Sora menoleh, menatap teman seperjuangannya itu. "Jujur setelah gue denger cerita lo..." Reani juga ikut menatapnya. "Gue nyesel pernah ngeluh dan berharap cepat mati." Mata Sora menerawang, mulai berkaca-kaca. "Padahal gue gak ada apa-apanya dibandingkan lo," gumamnya pelan dengan menundukkan kepala.

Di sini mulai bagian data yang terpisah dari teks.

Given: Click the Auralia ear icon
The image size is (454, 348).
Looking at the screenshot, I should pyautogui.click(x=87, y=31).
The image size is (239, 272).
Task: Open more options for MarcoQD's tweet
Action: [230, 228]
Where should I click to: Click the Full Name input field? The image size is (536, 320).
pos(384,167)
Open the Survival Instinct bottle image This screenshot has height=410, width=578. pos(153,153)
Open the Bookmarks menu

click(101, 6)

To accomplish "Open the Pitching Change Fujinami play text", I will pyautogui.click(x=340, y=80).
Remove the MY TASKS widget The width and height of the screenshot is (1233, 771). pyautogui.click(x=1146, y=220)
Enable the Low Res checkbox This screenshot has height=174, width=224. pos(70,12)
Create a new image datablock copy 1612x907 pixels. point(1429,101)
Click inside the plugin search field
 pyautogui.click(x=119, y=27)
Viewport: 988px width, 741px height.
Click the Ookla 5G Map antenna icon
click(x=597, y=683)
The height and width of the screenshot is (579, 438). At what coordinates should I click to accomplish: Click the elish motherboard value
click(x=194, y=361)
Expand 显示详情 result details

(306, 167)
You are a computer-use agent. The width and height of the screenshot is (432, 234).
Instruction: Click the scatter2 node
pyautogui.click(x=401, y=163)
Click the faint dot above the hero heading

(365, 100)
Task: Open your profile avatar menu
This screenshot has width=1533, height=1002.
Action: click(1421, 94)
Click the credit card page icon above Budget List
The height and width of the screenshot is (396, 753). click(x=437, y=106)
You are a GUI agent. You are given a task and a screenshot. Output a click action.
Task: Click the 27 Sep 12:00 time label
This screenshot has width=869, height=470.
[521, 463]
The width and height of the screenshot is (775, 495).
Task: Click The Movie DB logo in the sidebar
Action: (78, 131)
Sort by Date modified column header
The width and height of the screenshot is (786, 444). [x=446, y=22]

Plak! Tamparan itu berasal dari tangan Reani dengan bahu Sora sebagai korbannya. "HEH, gak boleh banding-bandingin masalah lo sama orang lain!" serunya marah. "Semua orang punya batas mental nya masing-masing, karena itu semua masalah gak bisa lo sama ratain. Kalau ada yang bilang 'gue paham apa yang lo rasain', itu omong kosong!" Decakan kesal keluar dari mulutnya. "Walaupun sama masalahnya, rasanya gak bakal sama. Hati kita sama hati orang lain itu beda. Jadi stop adu nasib. Kita ini sama aja, sedang merasakan hukuman. Bukannya dunia adalah hukuman bagi Nabi Adam? Jadi, kalau sulit, ya, wajar, yang ga wajar, tuh, menyerah."